4. according to the method described in claim 2, it is characterized in that, the vector at least two mode session information indicates It is merged, comprising:

The nonlinear characteristic that the vector of at least two mode session information indicates is extracted respectively；

The nonlinear characteristic of at least two mode session information of extraction is merged.

5. the method according to claim 1, wherein the fusion session characteristics of the multi-modal session information are defeated Before entering in the multi-modal Emotion identification model constructed in advance, further includes:

According to multi-modal session sample information fusion session characteristics and the multi-modal session sample information emotional characteristics, Initial machine learning model is trained, the multi-modal Emotion identification model is obtained.

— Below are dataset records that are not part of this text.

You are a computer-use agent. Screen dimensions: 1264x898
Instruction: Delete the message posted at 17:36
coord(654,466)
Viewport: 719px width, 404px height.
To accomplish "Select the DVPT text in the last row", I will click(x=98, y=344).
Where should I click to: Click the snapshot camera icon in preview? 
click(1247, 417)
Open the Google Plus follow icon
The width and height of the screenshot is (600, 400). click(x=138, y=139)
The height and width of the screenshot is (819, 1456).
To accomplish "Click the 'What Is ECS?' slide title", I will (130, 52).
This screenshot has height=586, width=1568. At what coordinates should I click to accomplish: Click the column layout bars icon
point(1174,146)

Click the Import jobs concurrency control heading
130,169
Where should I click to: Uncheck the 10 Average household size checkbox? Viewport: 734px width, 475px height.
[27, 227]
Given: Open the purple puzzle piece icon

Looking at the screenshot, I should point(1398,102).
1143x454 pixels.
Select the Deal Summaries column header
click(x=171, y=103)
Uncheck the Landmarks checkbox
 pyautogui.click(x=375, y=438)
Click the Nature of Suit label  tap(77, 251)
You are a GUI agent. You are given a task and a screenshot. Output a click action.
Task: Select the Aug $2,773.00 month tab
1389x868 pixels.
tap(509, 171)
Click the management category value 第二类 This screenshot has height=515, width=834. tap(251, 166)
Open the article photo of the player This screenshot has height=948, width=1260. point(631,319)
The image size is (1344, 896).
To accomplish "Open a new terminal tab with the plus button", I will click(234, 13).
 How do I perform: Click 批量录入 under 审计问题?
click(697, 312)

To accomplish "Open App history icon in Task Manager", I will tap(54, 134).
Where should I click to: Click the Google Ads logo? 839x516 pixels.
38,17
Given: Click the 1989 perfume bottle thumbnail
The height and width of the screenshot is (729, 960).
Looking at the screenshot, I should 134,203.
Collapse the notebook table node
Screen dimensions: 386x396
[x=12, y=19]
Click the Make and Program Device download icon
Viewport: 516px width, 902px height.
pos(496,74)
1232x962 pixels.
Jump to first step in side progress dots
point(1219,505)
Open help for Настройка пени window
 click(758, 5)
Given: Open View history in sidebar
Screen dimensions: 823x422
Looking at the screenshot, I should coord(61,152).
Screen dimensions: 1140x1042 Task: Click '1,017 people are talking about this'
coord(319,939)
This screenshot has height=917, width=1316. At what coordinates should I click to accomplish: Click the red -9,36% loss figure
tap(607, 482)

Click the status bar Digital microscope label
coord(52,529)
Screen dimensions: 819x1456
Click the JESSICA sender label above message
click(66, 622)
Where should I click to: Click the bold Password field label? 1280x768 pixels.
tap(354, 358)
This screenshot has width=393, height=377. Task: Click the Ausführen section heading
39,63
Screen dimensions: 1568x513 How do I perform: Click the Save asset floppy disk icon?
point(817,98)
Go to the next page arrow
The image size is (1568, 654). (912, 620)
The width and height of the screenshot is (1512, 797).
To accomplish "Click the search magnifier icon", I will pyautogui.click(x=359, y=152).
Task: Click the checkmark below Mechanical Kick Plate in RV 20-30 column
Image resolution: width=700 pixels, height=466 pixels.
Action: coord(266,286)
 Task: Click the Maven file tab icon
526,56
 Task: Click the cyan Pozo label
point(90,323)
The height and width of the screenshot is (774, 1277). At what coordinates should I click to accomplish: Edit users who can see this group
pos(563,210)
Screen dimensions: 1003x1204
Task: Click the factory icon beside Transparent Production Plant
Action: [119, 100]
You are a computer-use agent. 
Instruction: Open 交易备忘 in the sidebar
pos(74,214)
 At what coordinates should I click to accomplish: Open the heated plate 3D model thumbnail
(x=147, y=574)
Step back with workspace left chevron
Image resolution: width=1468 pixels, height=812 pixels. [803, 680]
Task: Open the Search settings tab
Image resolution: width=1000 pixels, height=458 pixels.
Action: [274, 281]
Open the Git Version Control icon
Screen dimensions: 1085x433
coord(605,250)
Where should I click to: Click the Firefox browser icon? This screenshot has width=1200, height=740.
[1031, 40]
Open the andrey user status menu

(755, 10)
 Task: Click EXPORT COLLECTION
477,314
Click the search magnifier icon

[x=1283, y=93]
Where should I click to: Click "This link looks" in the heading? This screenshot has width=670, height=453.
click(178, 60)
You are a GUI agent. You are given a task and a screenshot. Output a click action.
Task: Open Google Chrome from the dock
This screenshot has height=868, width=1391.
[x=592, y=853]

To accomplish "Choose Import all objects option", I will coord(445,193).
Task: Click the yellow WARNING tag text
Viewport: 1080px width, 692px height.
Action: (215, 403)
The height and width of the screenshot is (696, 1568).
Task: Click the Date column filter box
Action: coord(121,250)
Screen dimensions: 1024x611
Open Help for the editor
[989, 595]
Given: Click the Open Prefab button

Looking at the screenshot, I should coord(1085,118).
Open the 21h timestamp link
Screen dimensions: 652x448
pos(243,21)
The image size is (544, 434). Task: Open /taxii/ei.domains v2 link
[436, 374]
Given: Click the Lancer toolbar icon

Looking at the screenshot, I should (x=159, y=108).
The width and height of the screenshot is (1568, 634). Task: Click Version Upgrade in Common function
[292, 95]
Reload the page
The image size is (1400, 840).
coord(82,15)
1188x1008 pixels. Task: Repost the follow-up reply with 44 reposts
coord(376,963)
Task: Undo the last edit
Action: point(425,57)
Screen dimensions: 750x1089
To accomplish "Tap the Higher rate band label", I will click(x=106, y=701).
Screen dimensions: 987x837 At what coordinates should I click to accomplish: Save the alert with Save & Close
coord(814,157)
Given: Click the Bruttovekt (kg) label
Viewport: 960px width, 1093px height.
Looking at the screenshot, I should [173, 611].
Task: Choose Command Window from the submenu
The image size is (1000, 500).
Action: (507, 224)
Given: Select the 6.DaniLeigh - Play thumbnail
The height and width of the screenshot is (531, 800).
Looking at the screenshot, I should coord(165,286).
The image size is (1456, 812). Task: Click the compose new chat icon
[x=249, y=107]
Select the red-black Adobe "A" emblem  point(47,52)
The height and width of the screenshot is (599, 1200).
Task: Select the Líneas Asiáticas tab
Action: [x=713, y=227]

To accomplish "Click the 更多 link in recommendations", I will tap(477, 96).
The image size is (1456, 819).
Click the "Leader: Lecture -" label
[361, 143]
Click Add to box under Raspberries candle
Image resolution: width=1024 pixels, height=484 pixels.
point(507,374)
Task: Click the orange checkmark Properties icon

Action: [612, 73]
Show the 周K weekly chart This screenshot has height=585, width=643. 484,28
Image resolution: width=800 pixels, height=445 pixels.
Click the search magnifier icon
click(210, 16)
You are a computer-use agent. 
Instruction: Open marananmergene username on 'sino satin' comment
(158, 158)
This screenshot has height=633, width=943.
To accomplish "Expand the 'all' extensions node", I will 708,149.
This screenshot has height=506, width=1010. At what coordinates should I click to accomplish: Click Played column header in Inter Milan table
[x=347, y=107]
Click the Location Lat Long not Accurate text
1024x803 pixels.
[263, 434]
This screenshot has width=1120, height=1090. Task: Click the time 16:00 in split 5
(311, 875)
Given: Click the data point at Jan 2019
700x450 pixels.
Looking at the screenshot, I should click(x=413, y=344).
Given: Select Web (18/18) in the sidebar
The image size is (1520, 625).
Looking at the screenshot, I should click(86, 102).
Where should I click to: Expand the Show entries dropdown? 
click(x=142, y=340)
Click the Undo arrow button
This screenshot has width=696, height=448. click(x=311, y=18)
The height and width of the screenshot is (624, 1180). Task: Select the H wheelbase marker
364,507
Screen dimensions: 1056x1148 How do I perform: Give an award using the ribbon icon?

6. a kind of Emotion identification device characterized by comprising

Emotional characteristics determining module, for the fusion session characteristics of the multi-modal session information to be inputted the multimode constructed in advance In state Emotion identification model, the emotional characteristics of the multi-modal session information are obtained.

7. device according to claim 6, which is characterized in that the fusion feature determining module includes:

Multi-modal vector determination unit, for being determined in voice conversation information, text session information and image session information respectively The vector of at least two mode session informations indicates；

Vector determination unit is merged, merges, obtains more for the vector expression at least two mode session information The vector of the fusion session characteristics of mode session information indicates.

8. device according to claim 7, which is characterized in that the fusion vector determination unit is specifically used for:

9. device according to claim 7, which is characterized in that the fusion vector determination unit also particularly useful for:

10. device according to claim 6, which is characterized in that further include:

Identification model determining module, for according to multi-modal session sample information fusion session characteristics and the multi-modal meeting The emotional characteristics for talking about sample information, are trained initial machine learning model, obtain the multi-modal Emotion identification model.

11. a kind of equipment, which is characterized in that the equipment includes:

One or more processors；

Storage device, for storing one or more programs；

When one or more of programs are executed by one or more of processors, so that one or more of processors are real Existing Emotion identification method according to any one of claims 1 to 5.

12. a kind of storage medium, is stored thereon with computer program, which is characterized in that the realization when program is executed by processor Emotion identification method according to any one of claims 1 to 5.